# Data to examine
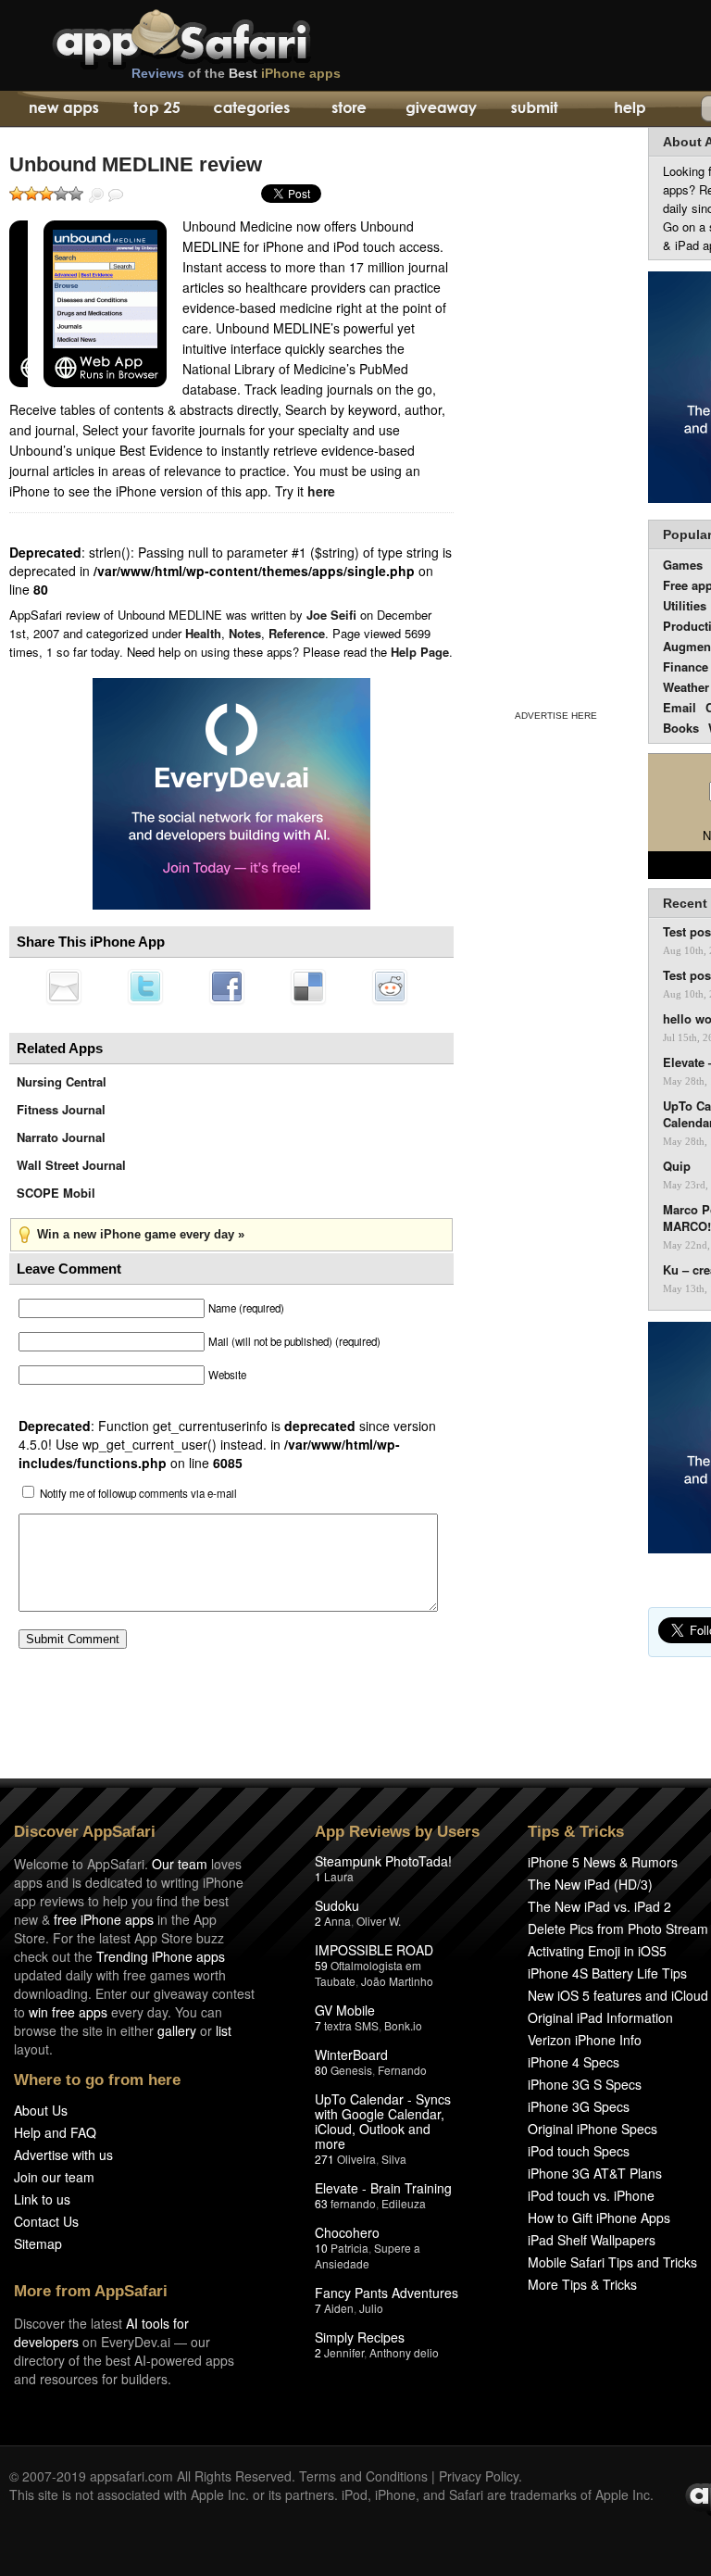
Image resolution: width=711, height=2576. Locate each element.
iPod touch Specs (579, 2151)
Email (679, 707)
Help (629, 109)
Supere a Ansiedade (367, 2255)
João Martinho (397, 1981)
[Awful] (16, 193)
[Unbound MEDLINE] (18, 303)
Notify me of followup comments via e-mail (138, 1493)
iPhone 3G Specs (579, 2106)
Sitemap (38, 2243)
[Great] (61, 193)
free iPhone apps (104, 1919)
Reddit (389, 986)
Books (681, 727)
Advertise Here (556, 715)
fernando (353, 2203)
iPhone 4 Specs (573, 2062)
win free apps (68, 2012)
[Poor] (31, 193)
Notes (245, 633)
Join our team (54, 2177)
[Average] (46, 193)
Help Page (420, 651)
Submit (535, 109)
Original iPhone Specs (592, 2128)
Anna (337, 1921)
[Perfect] (76, 193)
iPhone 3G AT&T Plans (595, 2173)
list (223, 2030)
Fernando (402, 2070)
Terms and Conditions (363, 2476)
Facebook (226, 986)
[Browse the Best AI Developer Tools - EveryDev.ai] (231, 795)
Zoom (96, 195)
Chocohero (347, 2232)
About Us (41, 2110)
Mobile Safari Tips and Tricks (612, 2262)
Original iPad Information (600, 2017)
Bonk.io (403, 2025)
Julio (371, 2308)
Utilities (684, 605)
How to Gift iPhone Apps (599, 2217)
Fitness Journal (61, 1109)
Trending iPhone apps (160, 1956)
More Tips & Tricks (582, 2284)
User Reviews (115, 195)
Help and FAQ (55, 2132)
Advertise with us (63, 2154)
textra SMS (351, 2025)
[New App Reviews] (62, 109)
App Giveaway (440, 109)
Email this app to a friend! (63, 986)
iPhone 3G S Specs (585, 2084)
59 (321, 1965)
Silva (393, 2159)
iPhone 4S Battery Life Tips (607, 1973)
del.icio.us (308, 986)
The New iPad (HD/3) (590, 1884)
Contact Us (46, 2221)
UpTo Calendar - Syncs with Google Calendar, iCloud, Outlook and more (383, 2121)
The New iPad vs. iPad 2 (599, 1906)
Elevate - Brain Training (383, 2188)
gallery (176, 2030)
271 (324, 2159)
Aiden (339, 2308)
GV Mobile (345, 2010)
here (321, 491)
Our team (179, 1863)
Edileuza (403, 2203)
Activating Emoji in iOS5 (597, 1950)
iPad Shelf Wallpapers (591, 2239)
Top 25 (157, 109)
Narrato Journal (61, 1137)
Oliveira (356, 2159)
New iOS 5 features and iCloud (618, 1995)
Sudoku (337, 1905)
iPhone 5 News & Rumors (603, 1862)
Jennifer (344, 2352)
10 (321, 2248)
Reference (296, 633)
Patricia (349, 2248)
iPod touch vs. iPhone (591, 2195)
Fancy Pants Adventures (386, 2292)
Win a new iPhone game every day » (140, 1234)
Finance (685, 666)
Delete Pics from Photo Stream (618, 1928)
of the (236, 73)
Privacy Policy (478, 2476)
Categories (251, 109)
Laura (339, 1876)
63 (321, 2203)
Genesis (351, 2070)
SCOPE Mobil (56, 1192)
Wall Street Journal (71, 1165)
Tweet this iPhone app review (145, 986)
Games (683, 564)
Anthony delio (404, 2352)
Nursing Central (61, 1081)
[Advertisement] (555, 415)
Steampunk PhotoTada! (383, 1861)
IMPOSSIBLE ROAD (374, 1950)
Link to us (42, 2199)
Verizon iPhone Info (585, 2039)
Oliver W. (378, 1921)
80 (321, 2070)
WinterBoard (351, 2054)
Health (203, 633)
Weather (686, 687)
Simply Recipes (360, 2337)
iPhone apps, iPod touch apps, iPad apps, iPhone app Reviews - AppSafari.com (220, 36)
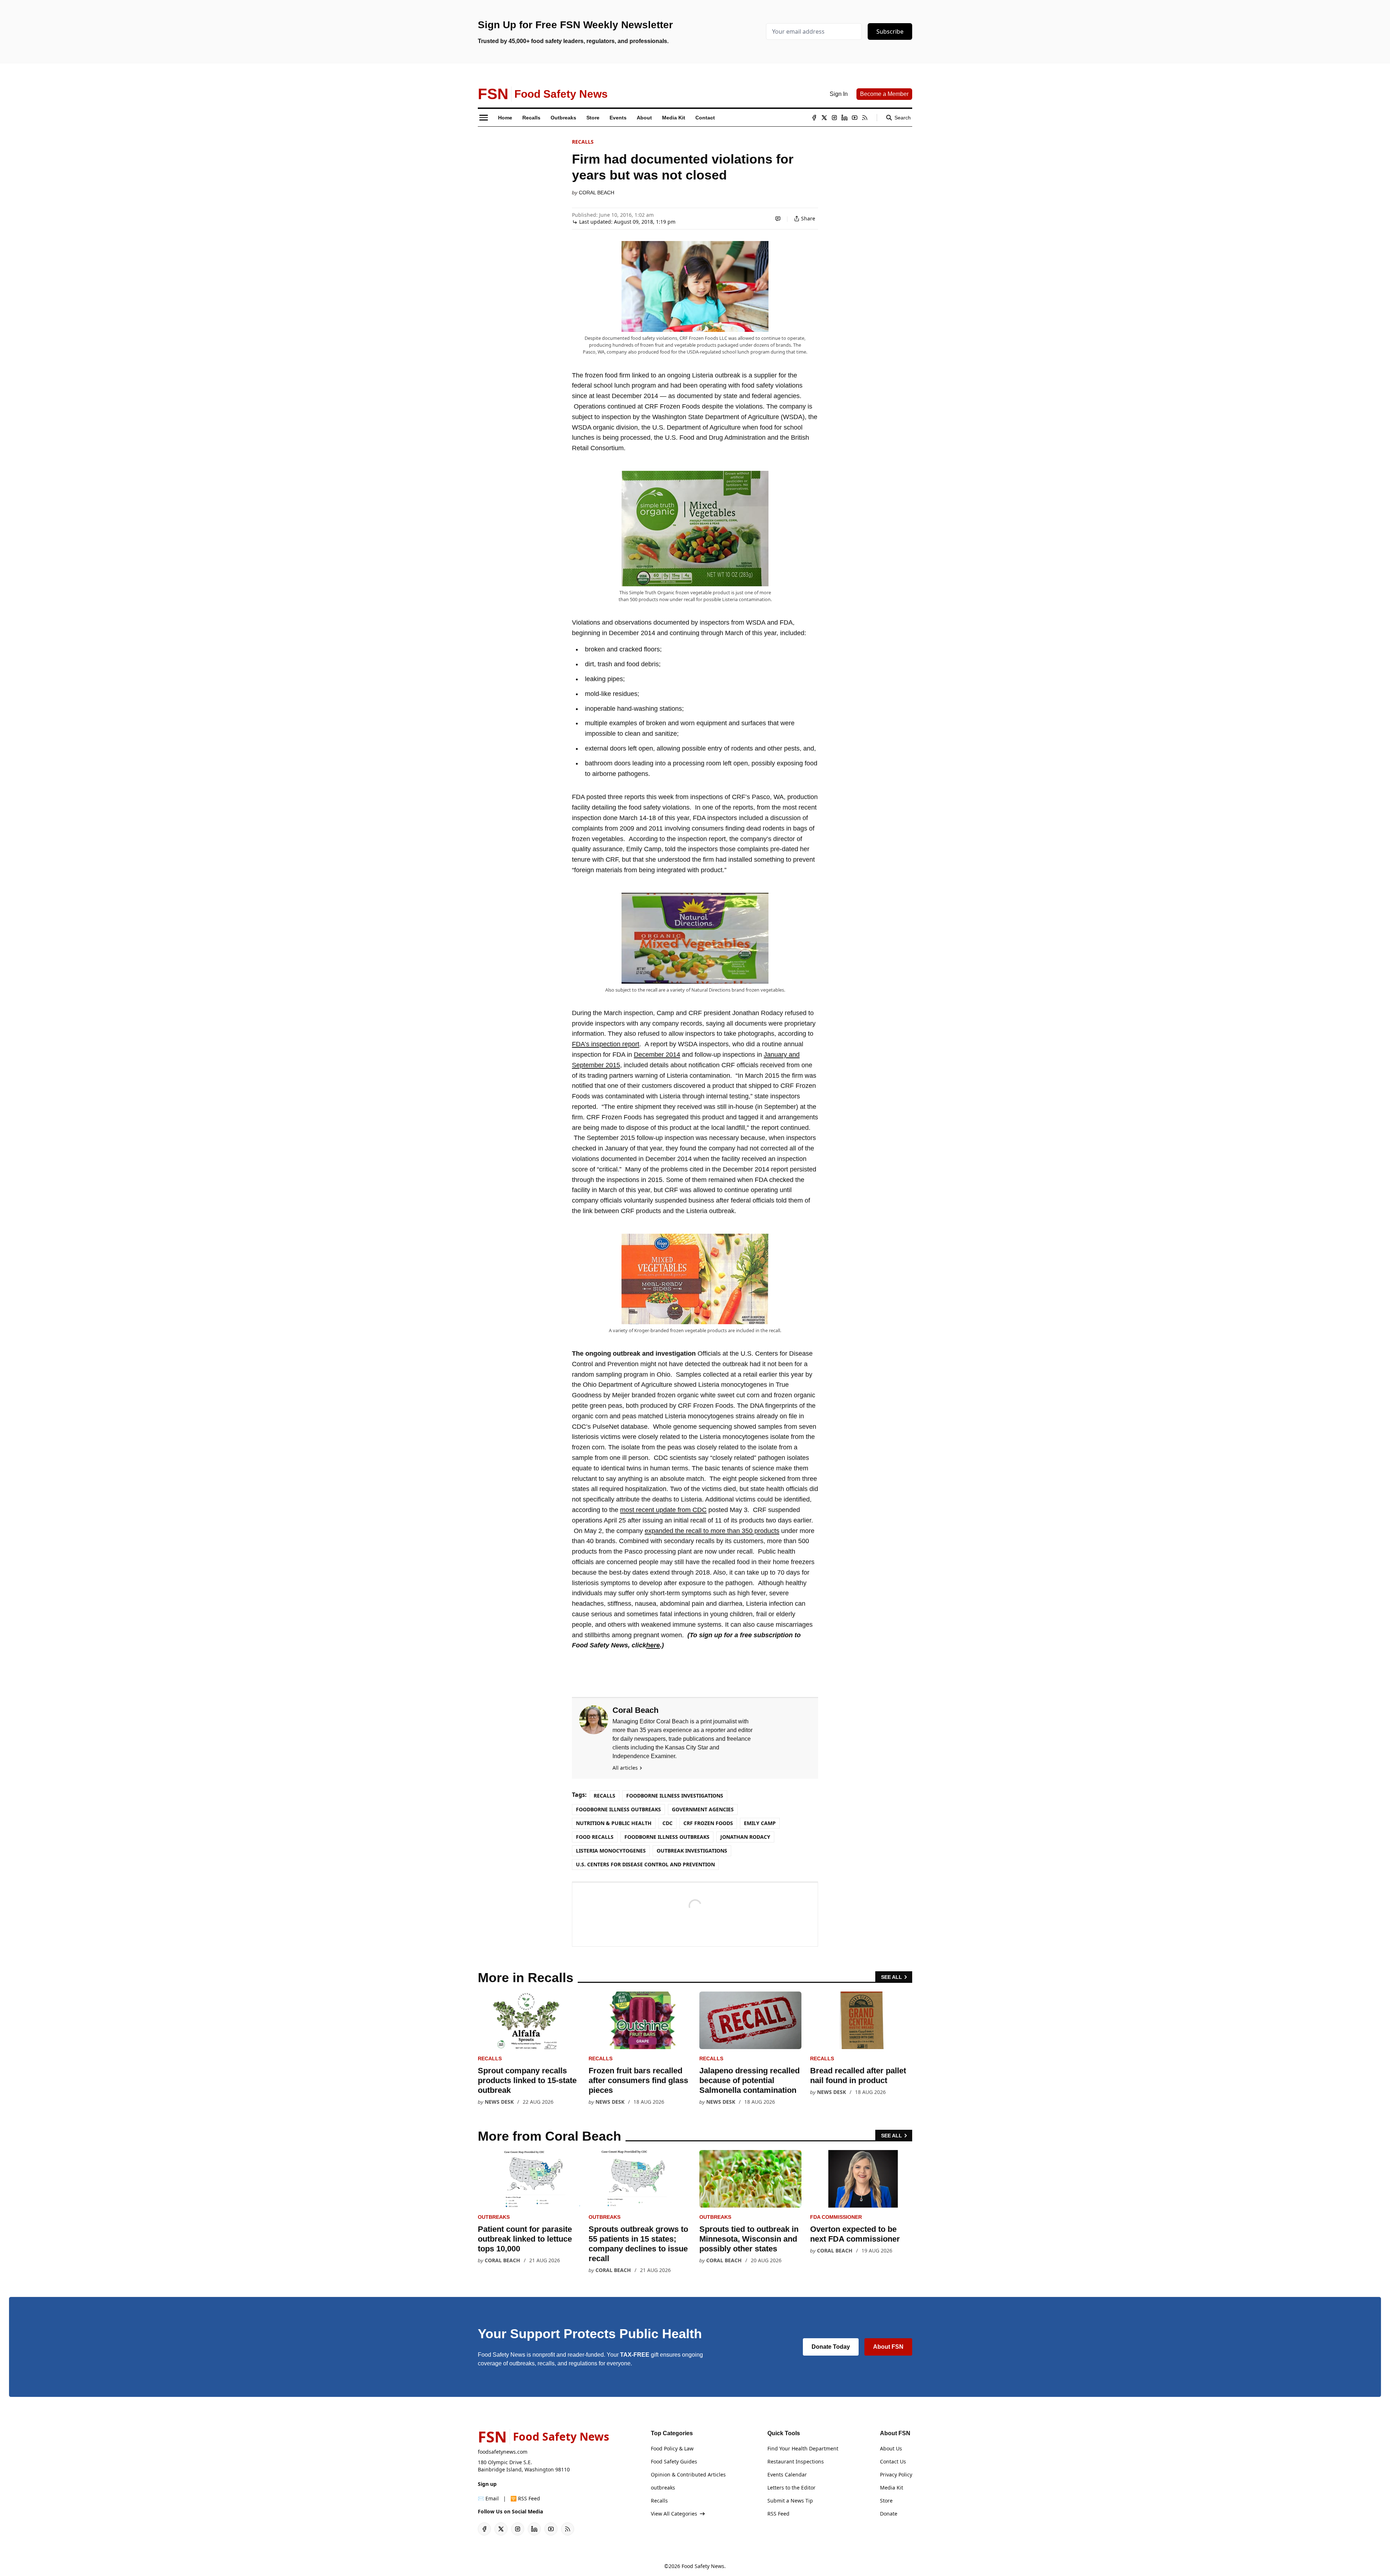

# Task objective
Leaving the pictures aside, transcribe only the lines from the one containing "Narrato Journal (61, 1137)" to the final line of the listing above, inclusive, exactly as they appear.

# Answer to this problem
Narrato Journal (61, 1137)
Oliveira (356, 2159)
New iOS 5 features and iCloud (618, 1995)
Sudoku (337, 1905)
iPhone 5 News & Rumors (603, 1862)
Jennifer (344, 2352)
10 (321, 2248)
Reference (296, 633)
Patricia (349, 2248)
iPod touch vs. iPhone (591, 2195)
Fancy Pants Adventures (386, 2292)
Win a new iPhone game every day » (140, 1234)
Finance (685, 666)
Delete Pics from Photo Stream (618, 1928)
of the (236, 73)
Privacy Policy (478, 2476)
Categories (251, 109)
Laura (339, 1876)
63 (321, 2203)
Genesis (351, 2070)
SCOPE Mobil (56, 1192)
Wall Street Journal (71, 1165)
Tweet this iPhone app review (145, 986)
Games (683, 564)
Anthony delio (404, 2352)
Nursing Central (61, 1081)
[Advertisement] (555, 415)
Steampunk PhotoTada! (383, 1861)
IMPOSSIBLE ROAD (374, 1950)
Link to us (42, 2199)
Verizon iPhone Info (585, 2039)
Oliver W. (378, 1921)
80 (321, 2070)
WinterBoard (351, 2054)
Health (203, 633)
Weather (686, 687)
Simply Recipes (360, 2337)
iPhone apps, iPod touch apps, iPad apps, iPhone app Reviews - AppSafari.com (220, 36)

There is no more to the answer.